Session 1: Ethical and Professional Standards
Reading 2-V: Standards of Professional Conduct & Guidance: Investment Analysis, Recommendations, and Actions

LOS A.: Diligence and Reasonable Basis.

 

 

LMS Securities is a boutique broker-dealer specializing in private placements for technology companies. The firm also provides aftermarket support for the companies that go public after private rounds of financing. This support includes market making and research coverage.

Susan Jones, CFA, is an analyst at LMS Securities. She is responsible for a subset of the companies for which LMS offers research coverage. She recently received her annual CFA Institute Professional Conduct statement, but has not yet filled it out and turned it in. Steve Brown is an analyst who directs the due diligence process for LMS Securities’ private placements. Brown passed the Level II exam five years ago, and has registered for the Level III exam every year since then, but has never taken it. He is registered for the Level III CFA exam next June, but nobody at the office believes he will actually take the test.

Sunrise Technologies is a longtime client of LMS Securities. LMS arranged four levels of private financing, for Sunrise, providing in-depth business consulting as well as handling all of the private placements. Sunrise went public 90 days ago and is currently trading at $14 per share.

Kenneth Karloff, CEO of LMS Securities, instructed Jones to write a favorable research report on Sunrise Technologies right before the company went public, setting a price target of at least $30 per share. Jones has developed a number of alternative cash flow projections for Sunrise Technologies. She picks an optimistic scenario to justify a $30 price target and issues a positive report using those projections.

After Sunrise Technologies has gone public, Karloff decides to help Jones to write a more-detailed research report on the company. Karloff provides Jones with information about the product pipeline and sensitive patent litigation that was given to him in confidence by Sunrise executives while the company was private. Given the product pipeline and legal outlook, Jones revises her cash flow models to reflect greater growth, then writes a positive report and advises LMS’s clients to buy the stock.

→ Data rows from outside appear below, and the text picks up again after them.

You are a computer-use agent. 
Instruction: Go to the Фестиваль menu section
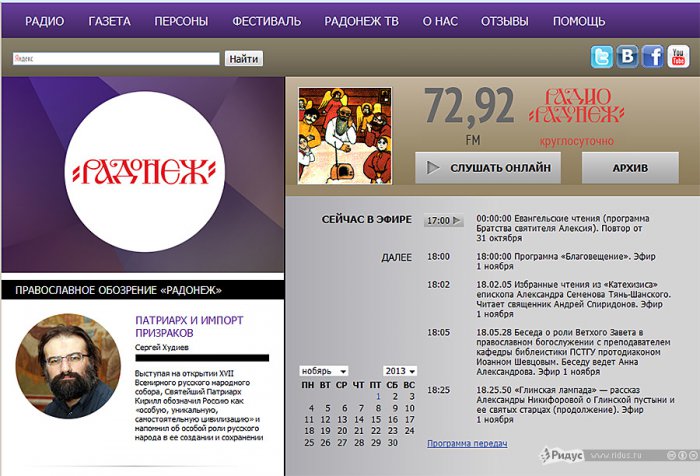[x=266, y=20]
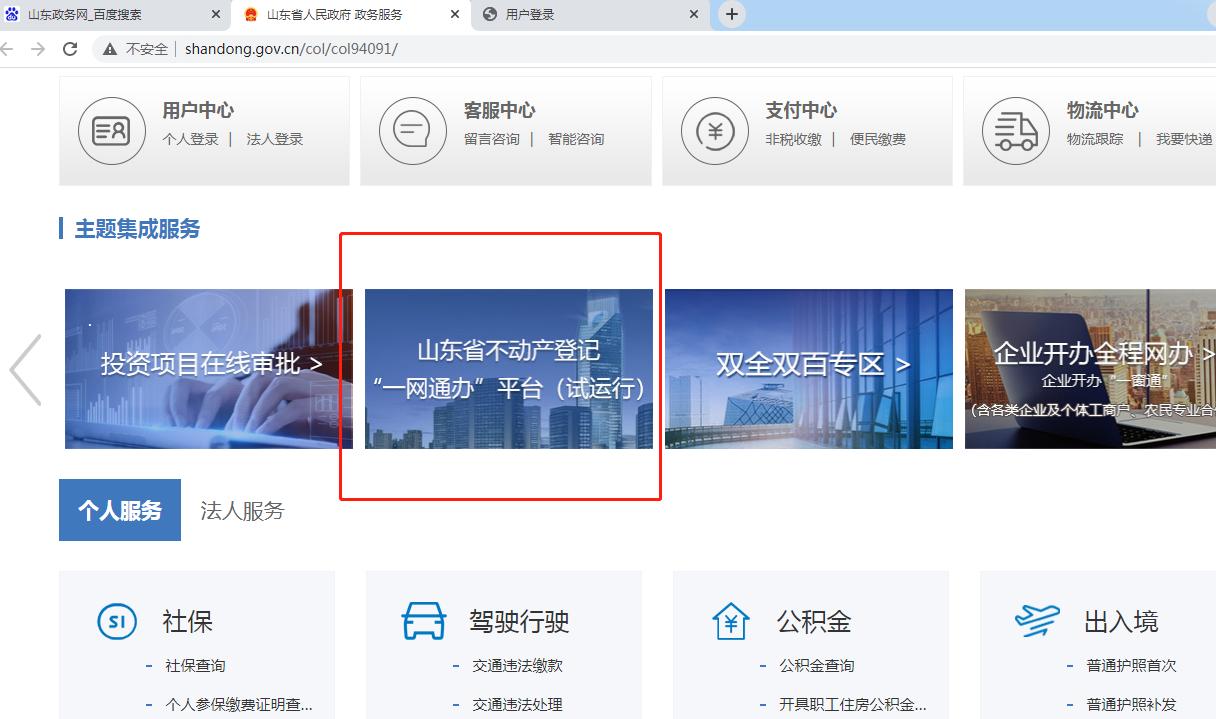The height and width of the screenshot is (719, 1216).
Task: Select the 社保 social security icon
Action: coord(117,620)
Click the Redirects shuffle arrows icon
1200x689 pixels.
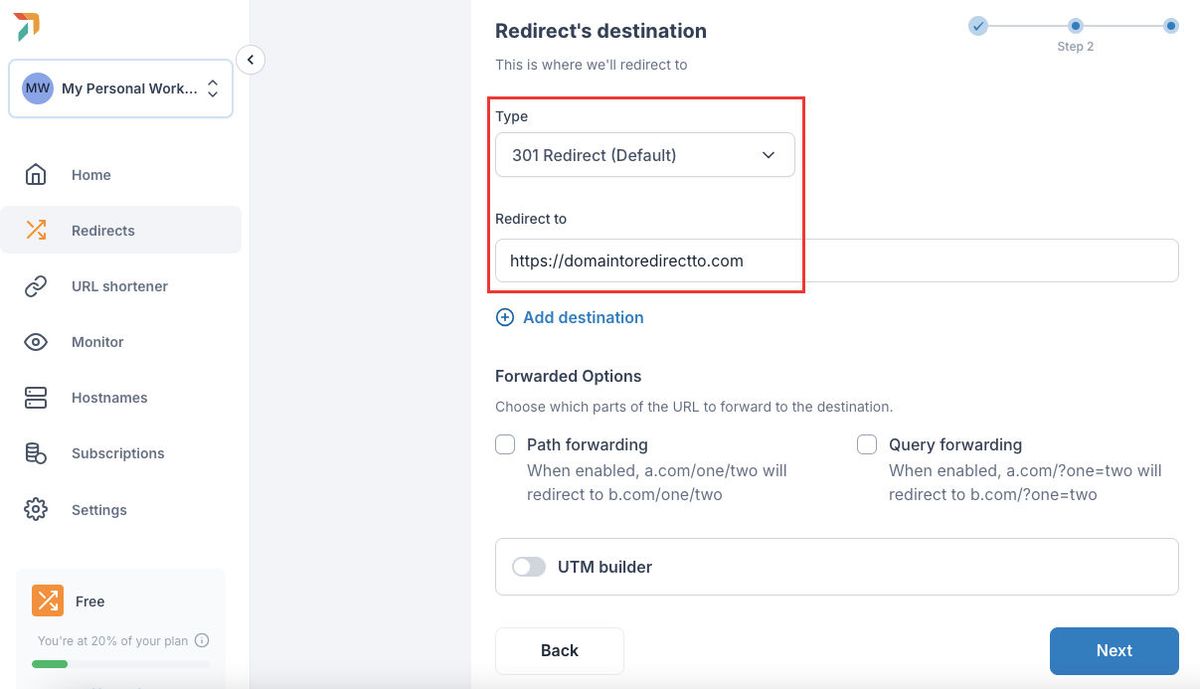(x=36, y=230)
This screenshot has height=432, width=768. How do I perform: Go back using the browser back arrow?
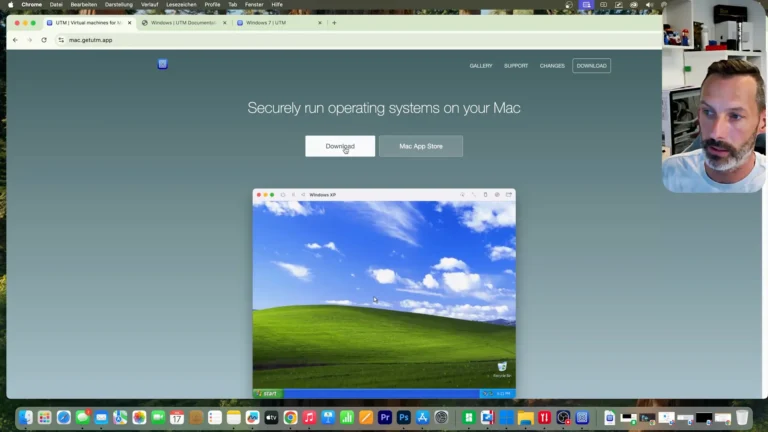(x=15, y=40)
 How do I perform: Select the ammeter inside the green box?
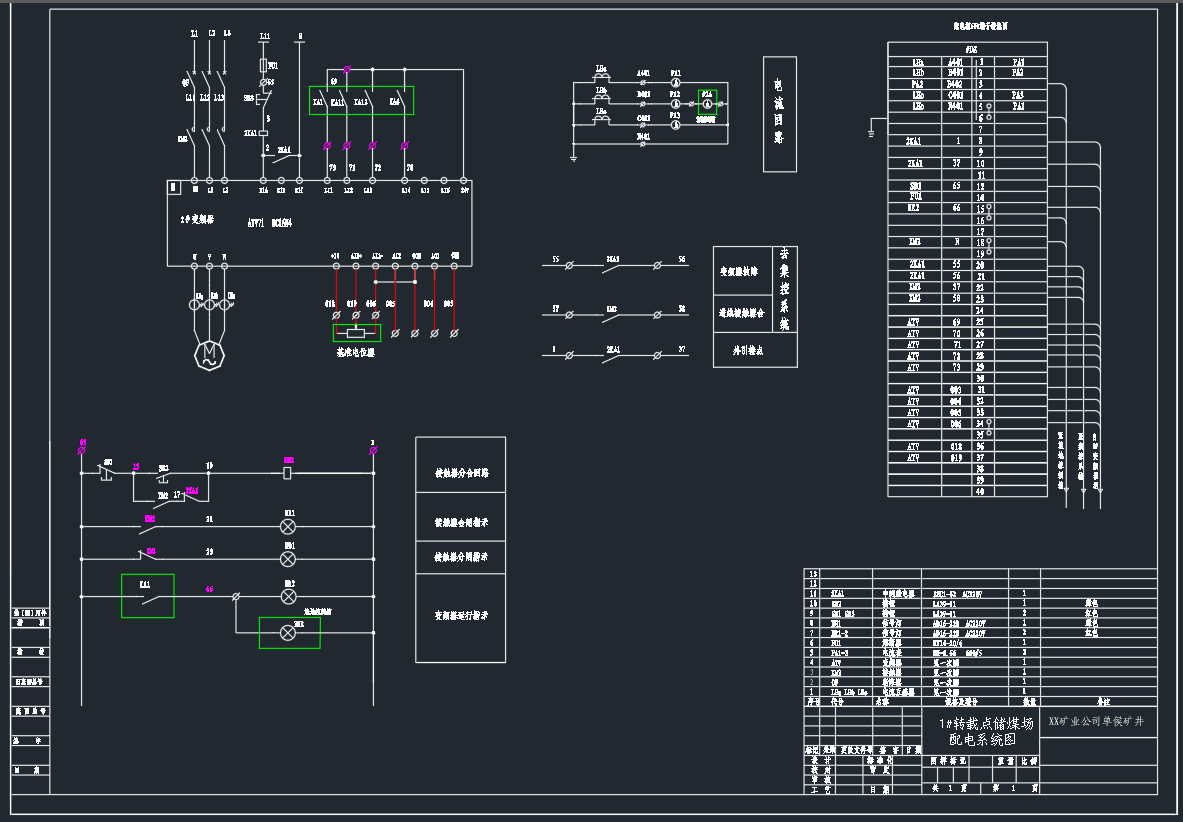point(706,103)
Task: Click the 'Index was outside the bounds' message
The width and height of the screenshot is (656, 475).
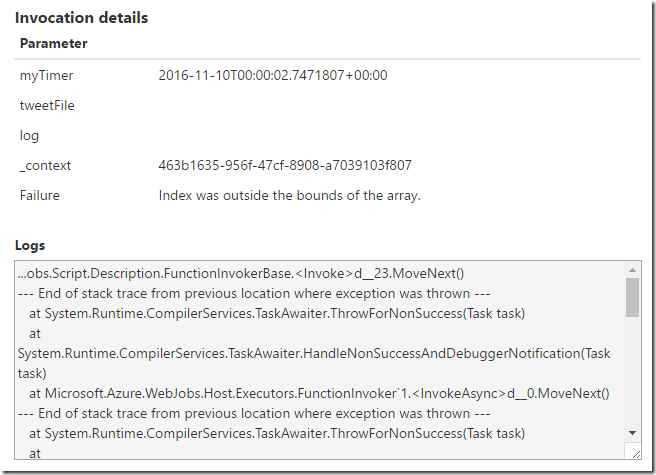Action: click(289, 195)
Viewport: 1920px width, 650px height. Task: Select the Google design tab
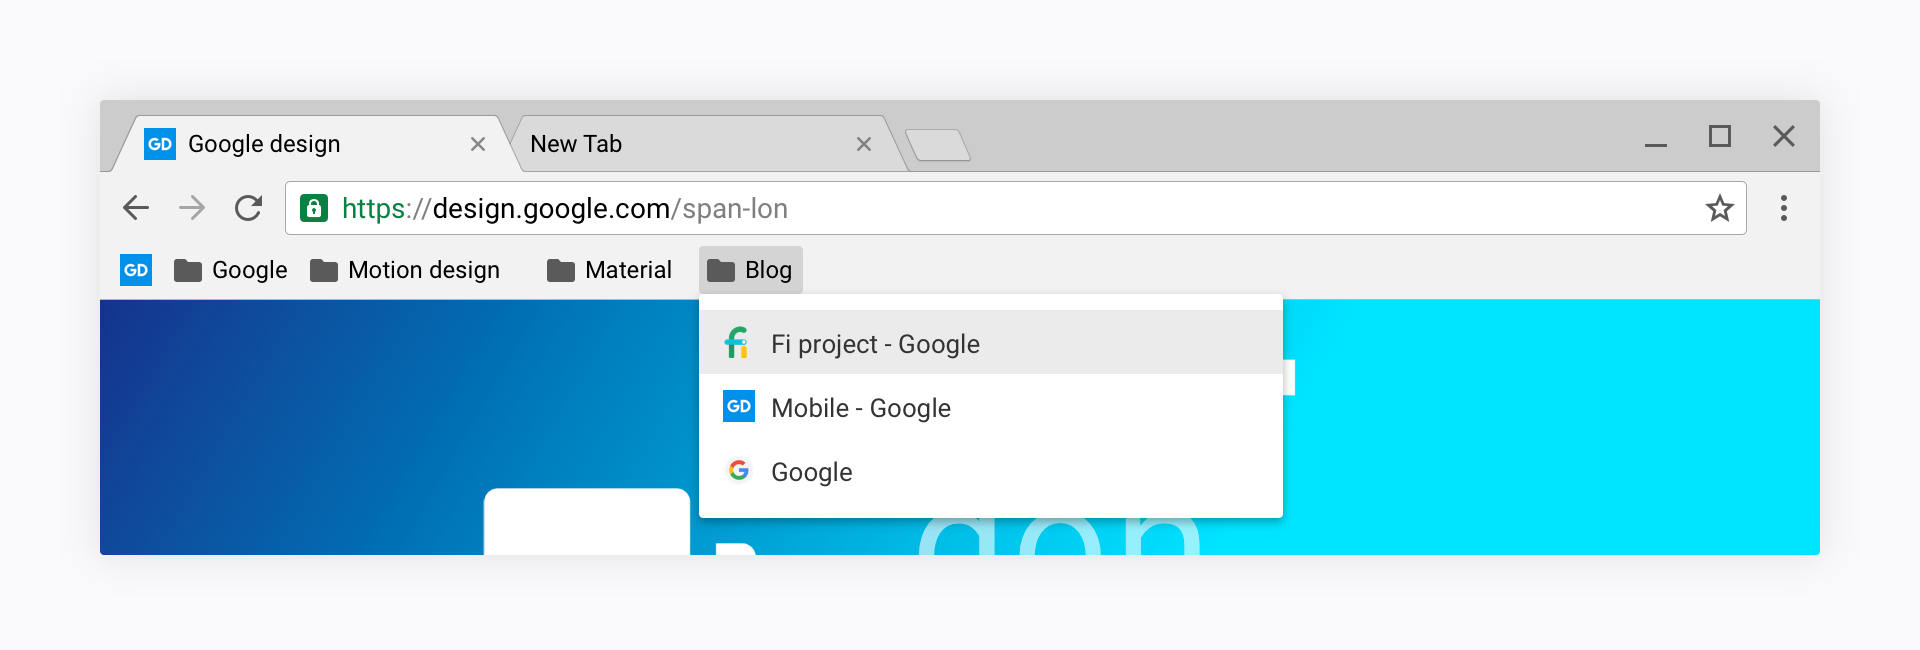pyautogui.click(x=300, y=144)
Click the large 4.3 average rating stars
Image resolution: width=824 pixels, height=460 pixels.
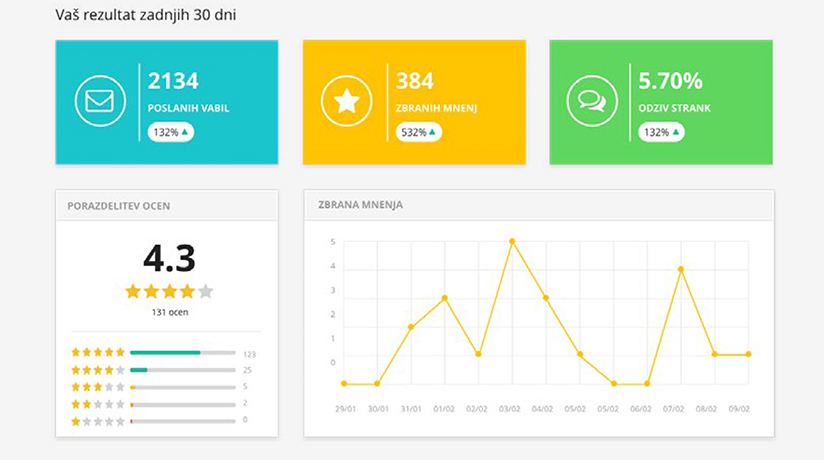point(169,291)

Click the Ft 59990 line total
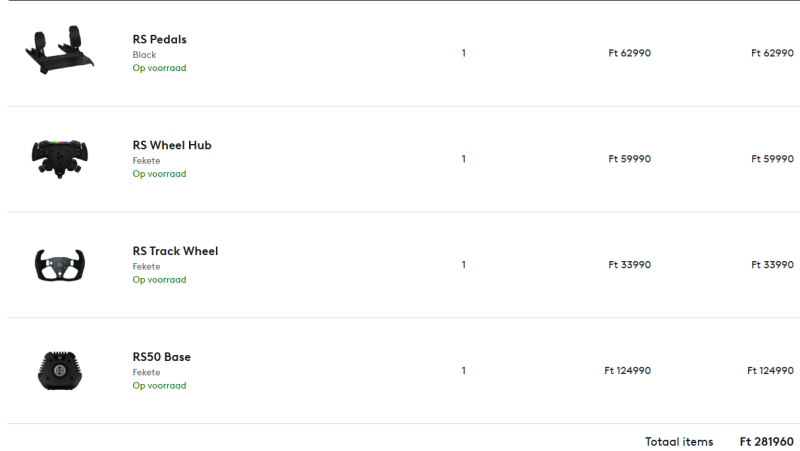pyautogui.click(x=772, y=159)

LMS Securities has an arrangement with Clampett Securities, an investment adviser, under which the investment manager uses its client brokerage to obtain LMS’s research. Clampett manages accounts for wealthy individual investors. About half of Clampett’s clients have a growth objective, while the rest seek income.

 

In order to remain an active member of CFA Institute, Jones must annually:

A)
submit her completed Professional Conduct Statement, pay applicable membership dues, and complete forty hours of continuing education.
B)
pay applicable membership dues and complete forty hours of continuing education.
C)
submit her completed Professional Conduct Statement and pay applicable membership dues.


 

To remain an active member, Jones must agree to abide by the Code and Standards and the Professional Conduct Program. This is accomplished by completing the Professional Conduct Statement on an annual basis. In addition, Jones must pay annual membership dues. Continuing education is encouraged but not required to remain an active member. (Study Session 1, LOS 2.a,b)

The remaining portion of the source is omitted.